The most recent release, Bridgetown 1.2, brought a Ruby-based configuration and initialization system (for plugins too), meaning that Ruby devs will be able to write their configuration using Ruby itself — YAML is now optional (though it won’t be deprecated in the near future). 1.2 also brought a slotted content feature for pages and components, and templates using data instead of resource.data. This was also the last version that will support Ruby 2.7 — in 2023 Bridgetown will be moving to Ruby 3.0+.

Future goals for Bridgetown include:

  • Fewer ‘globals’ within Bridgetown’s core, meaning you’ll be able to define multiple Bridgetown sites and boot them up at once — this bodes well for larger installs with more complexity;
  • A new Ruby-based web components SSR pipelines with per-island hydration in JavaScript;
  • More plugins! Development on Bridgetown core is actually forecast to slow slightly, with the project devs focusing more on growing Bridgetown’s plugin ecosystem. Several key plugins currently under development: among them, Turbo, forms, database (via bridgetown-activerecord), authentication, membership and paywalls, and dashboards.

What I’m most interested in, though, is Jared White’s concept of Bridgetown as a ‘publishing hub’ — beginning in 2023, some experimental plugins for Bridgetown will start to provide PESOS solutions — Publish Elsewhere, Syndicate to your Own Site. In contrast to the POSSE model (Publish on your Own Site, Syndicate Elsewhere), PESOS depends upon a centrally controlled nexus offering control to content creators who want or need to publish externally. This kind of rich plugin is essential for a site generator, and with more PESOS plugins on the way, I think we’ll start to see increased adoption of Bridgetown, either from former Jekyll users or newer devs using it as a launching point into Ruby.

So what will 2023 hold for the modern web?

In general terms, I think we’re seeing a couple of trends converging: zero-JavaScript by default, and (to varying degrees) an increased granularity to choose which framework, tool, or programming language creates your HTML on a page-by-page basis. While framework-specific tools continue to be popular, the most explosive growth and developer fervor (see Astro, Eleventy, SvelteKit) seems reserved for framework-agnostic tools that keep developer freedom and choice at the forefront.

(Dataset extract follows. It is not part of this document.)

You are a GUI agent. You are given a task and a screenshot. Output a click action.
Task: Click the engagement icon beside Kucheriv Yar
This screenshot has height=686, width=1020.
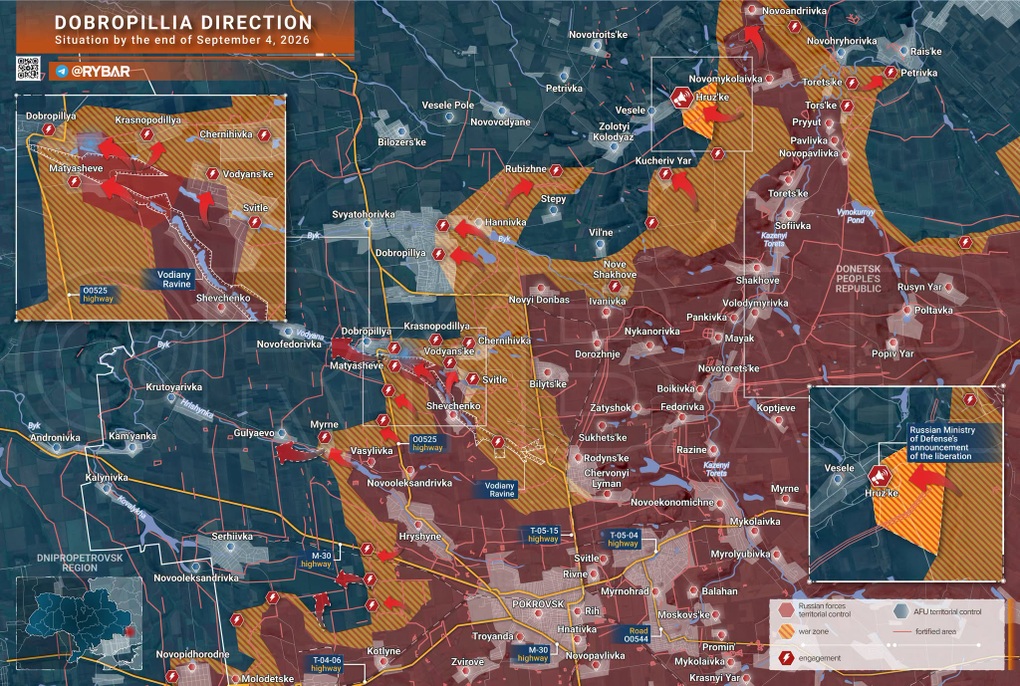pos(665,174)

Overall, it’s pretty clear to me that there are no losers in this race — just being a part of the modern web dev world makes us all winners. Whatever the meta-framework or static site generator you’re using, you’re likely to see performance and DX improvements in your future, directly impacting your work and the sites you and your users are updating. Let’s tip our hats to the developers, maintainers, testers, and community members that keep these incredible open-source projects moving.

With an action-packed 2023 roadmap for CloudCannon itself (watch this space), editing and managing the static sites you make will also become even easier, with improved publishing workflows, access to more templates for you to deconstruct and repurpose, and less friction overall in your development.

Here at CloudCannon, we’re all pretty excited for the work ahead in 2023, and the SSG, framework, and meta-framework updates that will be coming our way. We hope you are too!